# [Source extract]
* BEGIN *
These two works highlight the importance of warfare in eighteenth-century British North America. A regular and recurring phenomenon, wars brought strangers face to face, influenced policy and memory, grew out of and shaped political and economic competition, and culminated in the successful American movement for Independence. During the wars of the 1750s-1780s, troops, both raw and seasoned, from throughout the British empire confronted the distinctive experience of waging war in North America, where the combination of a wild and hostile environment, a sizeable and militarily skilled indigenous presence, and a colonial culture occasionally at odds with that of the mother country made fighting there different from elsewhere. For colonial Americans, imperial and revolutionary [End Page 463] wars fought at home served to forge ties of communication, shared identity, and nationalism.

Historians of the American Revolution have attributed a significant role to the British military as a source of both revolutionary foment and military failure. Typically, the Seven Years' War appears as backdrop to the Revolution, a conflict in which colonists and British regulars took each other's military measure and concluded that each was wanting. The inadequacies of British officers in particular receive attention. After the war, in the late the 1760s, when the rank and file of British troops, drawn from the most uncouth and foul-mouthed segments of society, were stationed in Boston, their presence engendered hostility and fostered the growth of revolutionary sentiment, for the competition they presented to underemployed Bostonians, the assaults they committed—which Samuel Adams strategically memorialized and elaborated—and for the punishment they received at the hands of their superiors. Colonists were appalled at the summary nature and harshness of military justice. In most accounts, the French and Indian War marks the starting point for forces laying the basis for Revolution. Its conclusion brought the British vast new North American territories previously in French hands and created massive debt that post-war British government officials attempted to offset through ill-fated taxes on the obstreperous Americans.
* END *
(Entries from a dataset)
* BEGIN *
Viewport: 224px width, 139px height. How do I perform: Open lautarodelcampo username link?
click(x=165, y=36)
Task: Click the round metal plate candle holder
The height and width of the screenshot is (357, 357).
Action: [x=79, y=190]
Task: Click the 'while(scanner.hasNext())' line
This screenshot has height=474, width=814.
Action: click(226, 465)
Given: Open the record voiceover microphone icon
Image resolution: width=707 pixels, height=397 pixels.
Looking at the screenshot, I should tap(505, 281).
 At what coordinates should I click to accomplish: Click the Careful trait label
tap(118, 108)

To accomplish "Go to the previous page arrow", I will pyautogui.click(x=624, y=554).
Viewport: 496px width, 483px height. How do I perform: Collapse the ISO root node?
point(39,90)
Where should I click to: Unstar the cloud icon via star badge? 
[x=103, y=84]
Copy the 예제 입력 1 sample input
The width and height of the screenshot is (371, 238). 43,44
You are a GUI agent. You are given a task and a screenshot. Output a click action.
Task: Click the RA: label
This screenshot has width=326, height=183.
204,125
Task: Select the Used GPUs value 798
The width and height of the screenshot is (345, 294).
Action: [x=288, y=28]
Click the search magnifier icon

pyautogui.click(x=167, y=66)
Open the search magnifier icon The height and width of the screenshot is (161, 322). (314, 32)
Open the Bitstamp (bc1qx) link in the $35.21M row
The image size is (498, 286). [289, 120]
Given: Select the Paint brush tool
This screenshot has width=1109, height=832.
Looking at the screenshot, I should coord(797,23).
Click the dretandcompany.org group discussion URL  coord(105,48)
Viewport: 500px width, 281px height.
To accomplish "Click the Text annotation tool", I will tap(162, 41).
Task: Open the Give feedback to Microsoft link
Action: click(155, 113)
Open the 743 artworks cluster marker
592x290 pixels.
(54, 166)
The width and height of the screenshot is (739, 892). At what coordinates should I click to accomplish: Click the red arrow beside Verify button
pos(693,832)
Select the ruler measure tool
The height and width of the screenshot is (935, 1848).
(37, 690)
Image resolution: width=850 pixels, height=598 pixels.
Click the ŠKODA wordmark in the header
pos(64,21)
* END *
# [Required work]
a) Put this sentence from the passage on warfare in British North America into Spanish: "Colonists were appalled at the summary nature and harshness of military justice."
b) Pick up the passage on warfare in British North America after its last sentence and carry it on.

# [Answers per task]
a) Los colonos estaban horrorizados por el carácter sumario y la dureza de la justicia militar.

b)
In short, while scholars have painted the British military in a negative light, they have done little to recover the actual experience of the common soldier. It is this oversight that Stephen Brumwell powerfully redresses. In richly documented discussions of what it meant for a British soldier to fight in America, he recreates the physical and psychological world of soldiers of varied backgrounds, the impact of the unfamiliar environment on military efforts, and the legacies of this war. Engaging and thorough, Brumwell's work constitutes a welcome and important addition to a period often studied only as a revolutionary precursor.

One of the most interesting arguments Brumwell offers is that the British Army was not the savagely abused, servile force that historians have often described, but an army which grew into a disciplined and highly maneuverable entity. Rather than inviting scorn from provincials, the members of this army drew the admiration of American compatriots. Indeed, it was in the process of fighting in America that the British troops learned to fight for their own rights in the face of brutal punishments. They petitioned their superiors when they had grievances over various issues, such as securing their discharges or deductions in their pay.

Brumwell presents a compelling picture of camaraderie and loyalty among the troops. Soldiers of good character might receive last minute reprieves for transgressions or rewards for acts of gallantry. Loyalty to a community of fellow soldiers was as important as discipline in motivating soldiers to behave. As accomplished soldiers, they contributed crucial skills and manpower to the victory in the war. By sketching out the...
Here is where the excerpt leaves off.